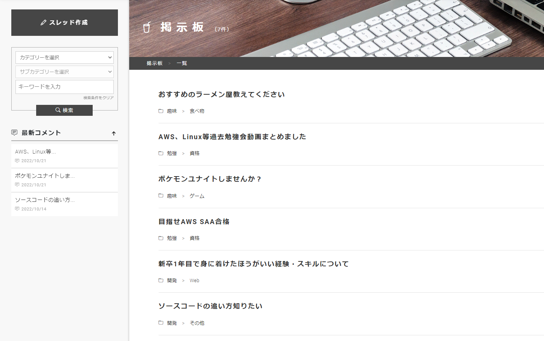The height and width of the screenshot is (341, 544).
Task: Click folder icon under 目指せAWS SAA合格
Action: [x=161, y=238]
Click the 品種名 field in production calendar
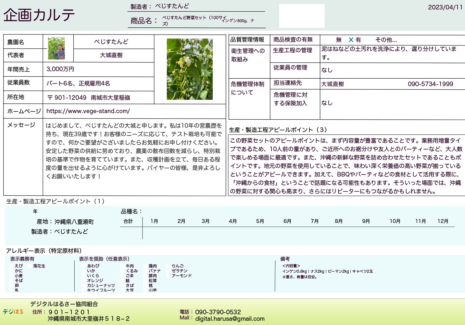Viewport: 465px width, 325px height. pyautogui.click(x=132, y=212)
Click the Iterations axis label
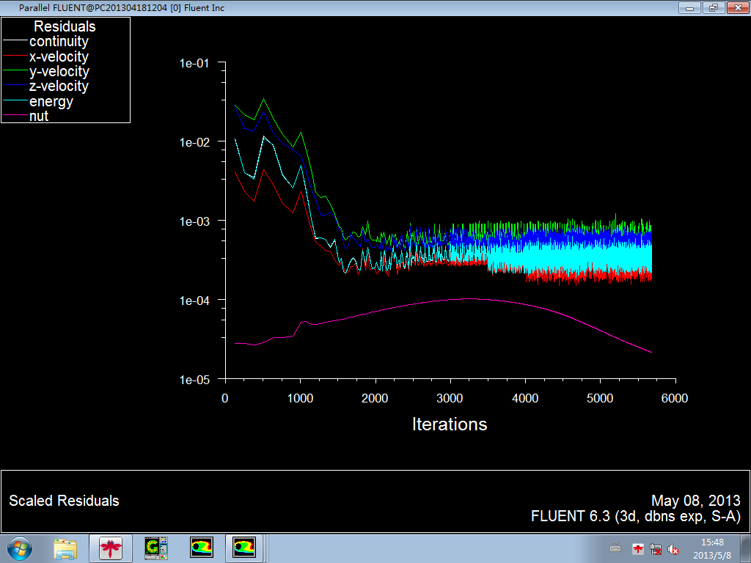 [x=449, y=424]
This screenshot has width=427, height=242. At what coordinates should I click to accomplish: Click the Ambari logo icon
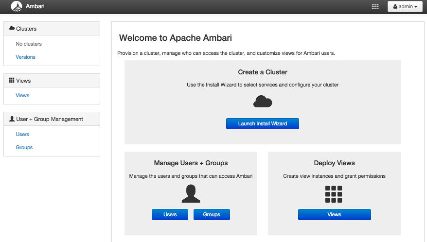click(x=17, y=7)
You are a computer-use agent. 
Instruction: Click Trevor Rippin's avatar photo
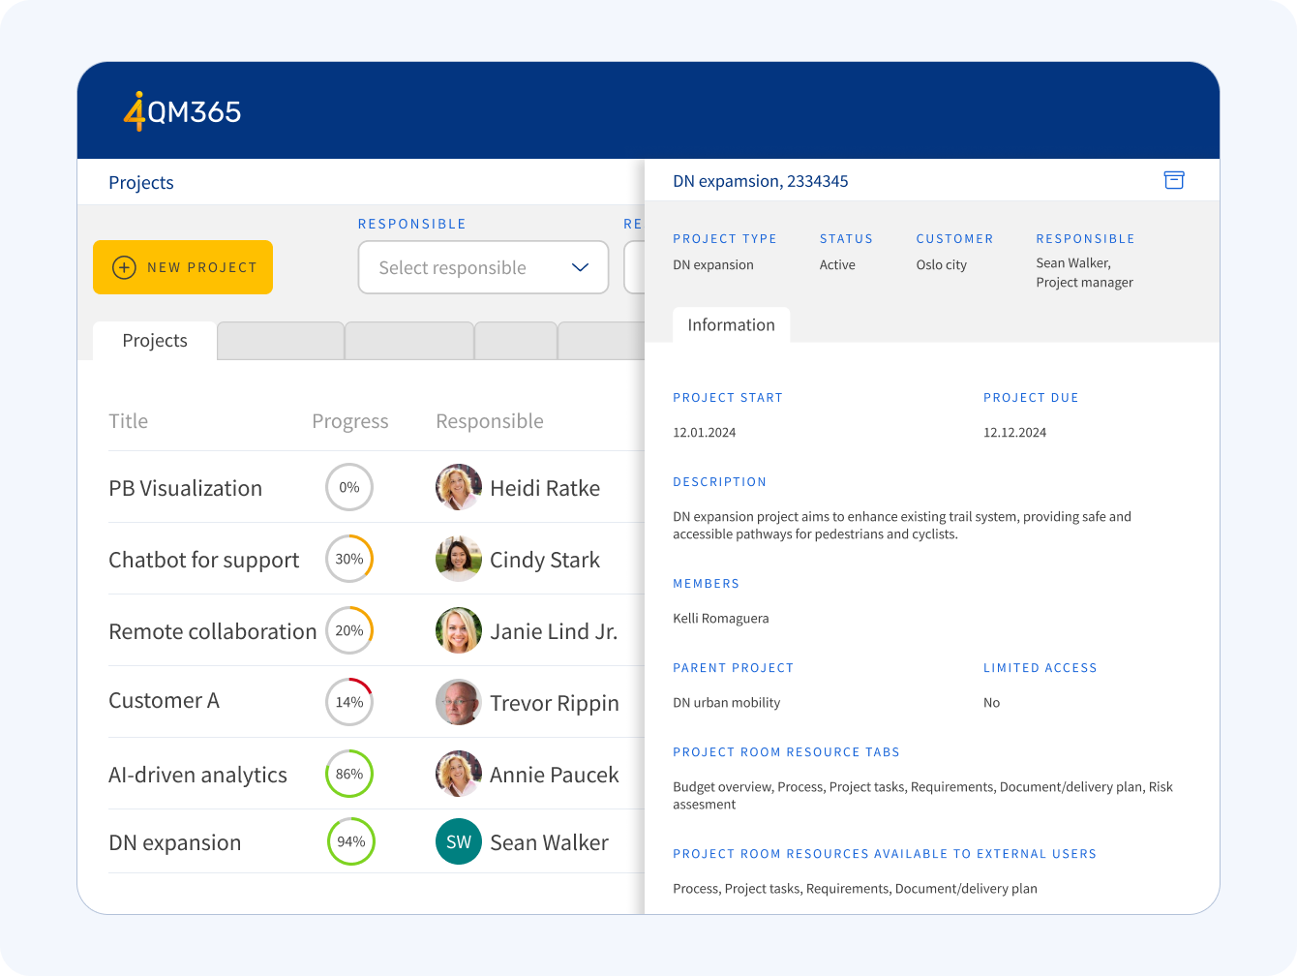click(x=458, y=702)
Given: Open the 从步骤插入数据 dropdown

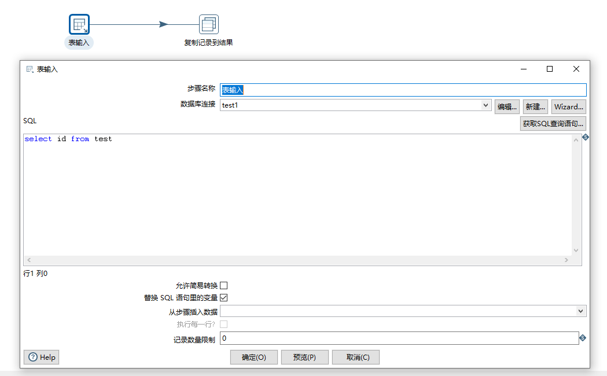Looking at the screenshot, I should pos(582,311).
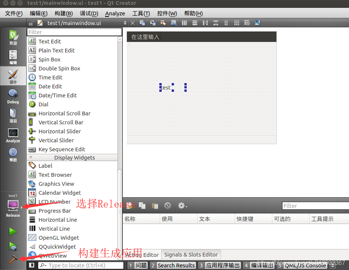Viewport: 349px width, 270px height.
Task: Open the mainwindow.ui file dropdown
Action: point(125,23)
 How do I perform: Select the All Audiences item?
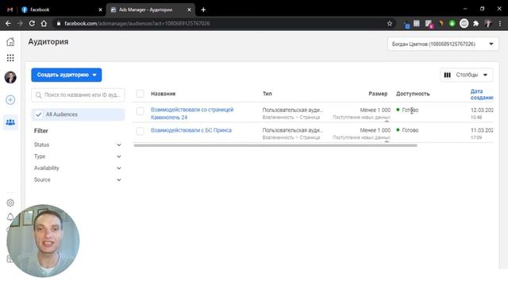tap(78, 114)
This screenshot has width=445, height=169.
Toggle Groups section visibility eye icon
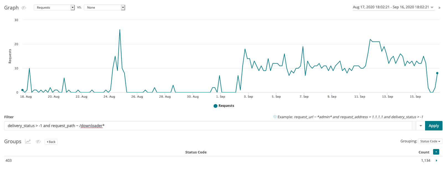tap(38, 142)
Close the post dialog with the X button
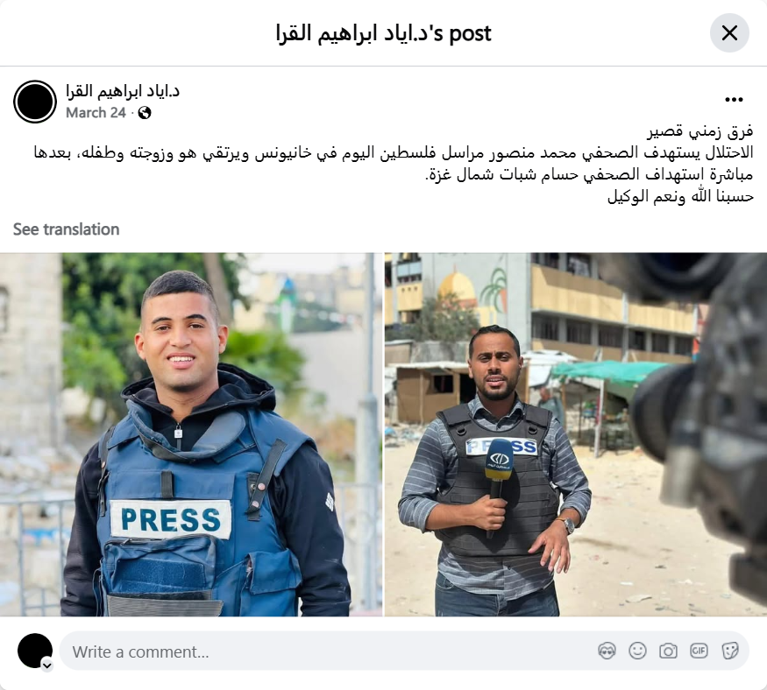 click(x=729, y=33)
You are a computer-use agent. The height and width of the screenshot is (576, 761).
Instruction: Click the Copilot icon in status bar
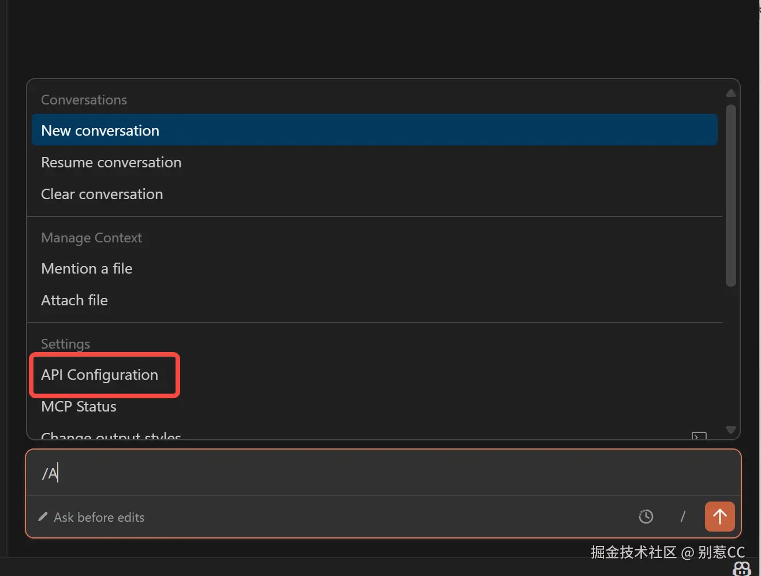coord(741,568)
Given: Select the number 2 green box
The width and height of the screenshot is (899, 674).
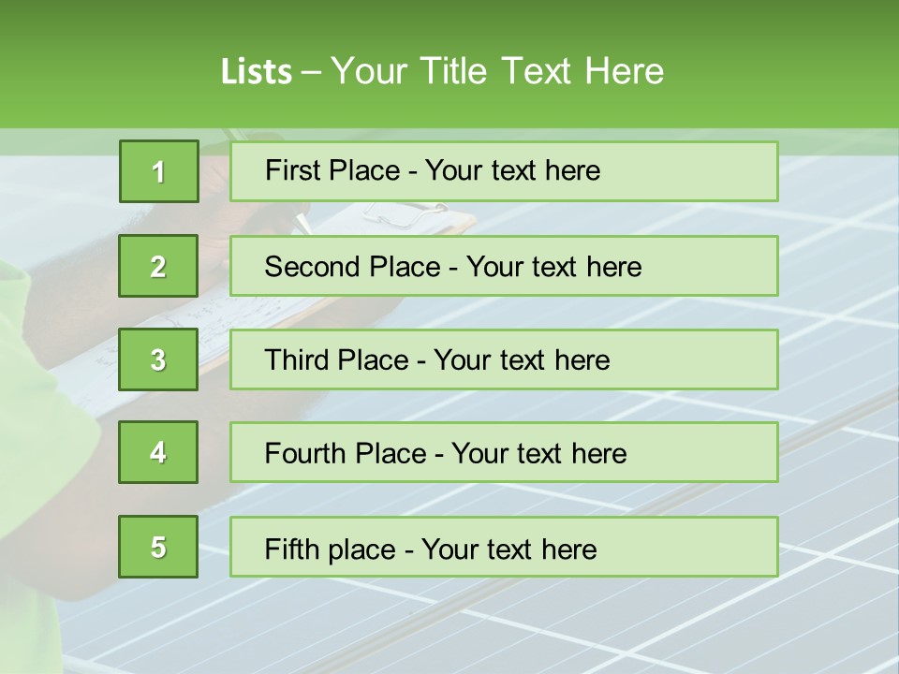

What you have to do – Scan the listing above. Collect all lines with the word "computer".

Output below –
You are a computer-use agent. 
You are a computer-use agent. The height and width of the screenshot is (576, 761).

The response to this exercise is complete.